Autour de lui, une génération passée par l’étranger ou par les grandes maisons italiennes brouille les lignes : Spore explore les fermentations, Mater Bistrot ose une sauce à la fraise et au miso-parmigiano, tandis que la pizza al taglio de Gabriele Bonci et les créations de Confine rappellent que la pizza peut encore être un terrain d’auteur.
Crète (Grèce)
Désignée « région européenne de la gastronomie 2026 », la Crète n’a pas attendu le tourisme bien-être pour défendre une cuisine de produits, d’huile d’olive, d’herbes sauvages et de tables généreuses. Sur cette île immense, la cueillette ressemble presque à un sport local : askolimbi, vlita, asperges sauvages au printemps, champignons et truffes noires dans les montagnes à l’automne.
Chaque territoire a ses obsessions : sfakianopita au miel et à la mizithra (galette fine au fromage frais), bougatsa à Réthymnon (feuilleté sucré à la crème), apaki fumé à Héraklion (porc mariné puis fumé), pommes de terre et tomates du plateau de Lassithi… Theodosi travaille une Crète plus créative, tout comme Thigaterra et Apiri Greek Eatery. Et partout, le dakos - pain d’orge, tomate, mizithra, origan et huile d’olive - rappelle que l’île excelle aussi dans les choses simples.
Séville (Espagne)
Celle qu’on surnomme la « perle de l’Andalousie » a beau porter des siècles d’héritages romain, arabe, juif et chrétien dans ses cuisines, sa gastronomie se comprend surtout au comptoir, dans les marchés et autour de grandes tablées qui s’étirent. Les marchés de la Calle Feria, de Triana ou de La Encarnación donnent le ton : jambons suspendus, poissons, olives, fritures, sherry (vin fortifié andalou) jamais très loin…
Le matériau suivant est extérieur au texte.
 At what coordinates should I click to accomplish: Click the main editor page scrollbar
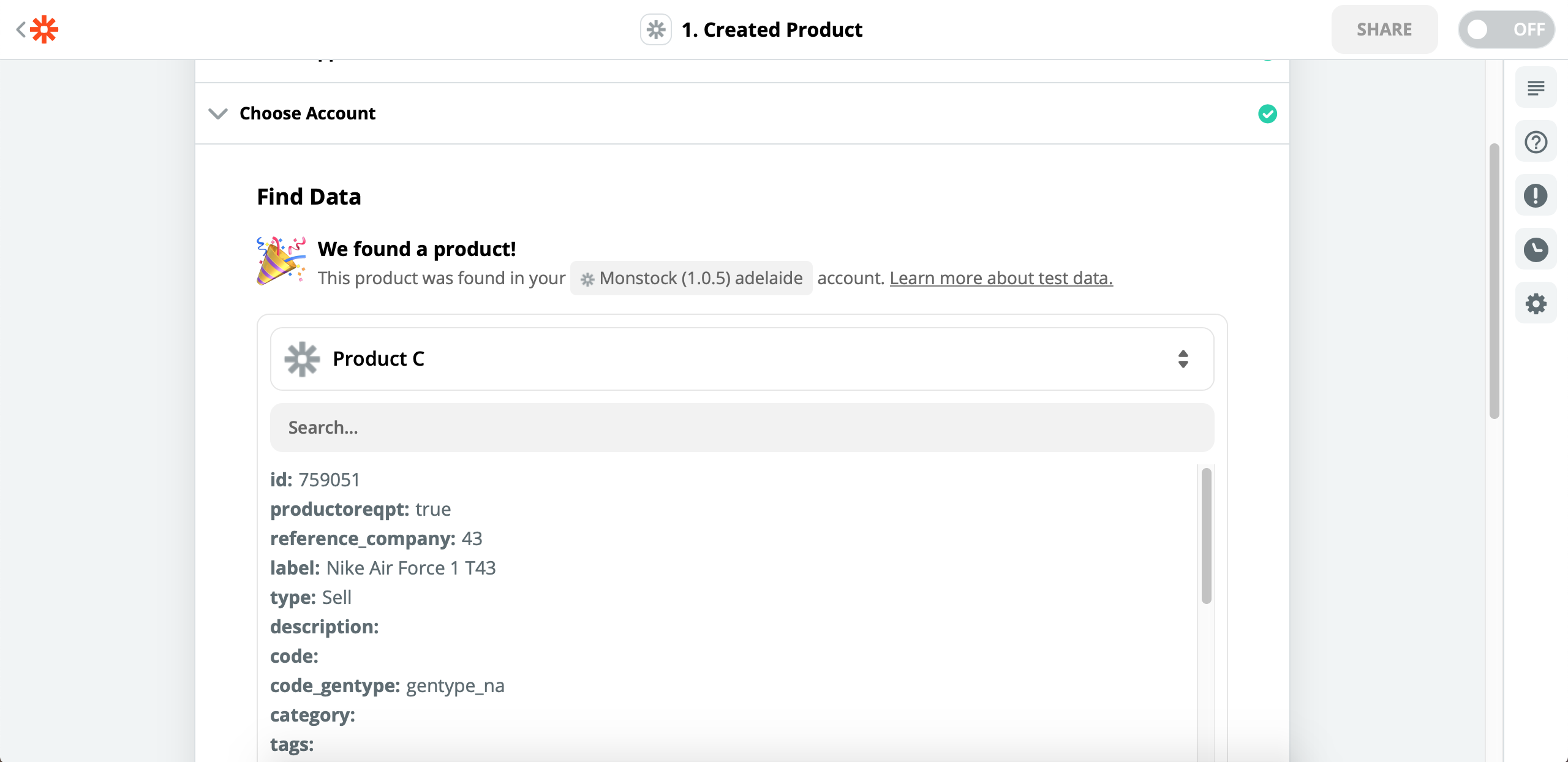[1494, 281]
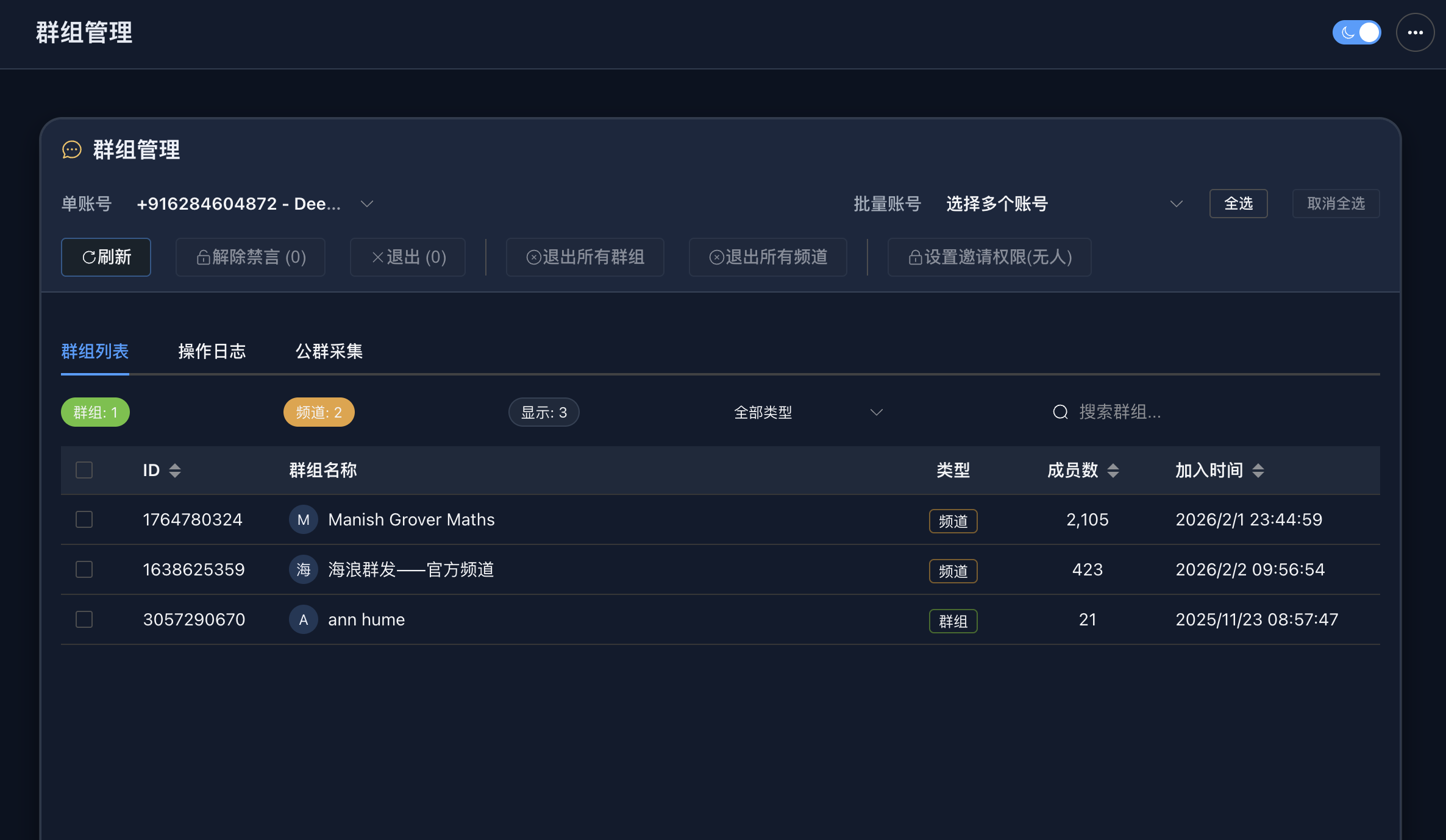Screen dimensions: 1446x840
Task: Open the 全部类型 filter dropdown
Action: point(805,412)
Côté classiques, les tavernes historiques restent incontournables, de Casa Morales à Bodeguita Romero, Casa Moreno ou El Rinconcillo, ouvert depuis 1670, où l’addition s’écrit encore à la craie sur le comptoir. On y goûte également des montaditos à la pringá (petits sandwichs à la viande mijotée), des épinards aux pois chiches (grand classique sévillan), de la pavía de bacalao (beignet de morue) …
Mais Séville ne vit pas que dans le passé : Sr. Cangrejo, Leartá, Cañabota, Barra Baja, Sobretablas ou La Casa del Tigre montrent une scène plus libre, entre produit andalou, feu, mer et haute cuisine.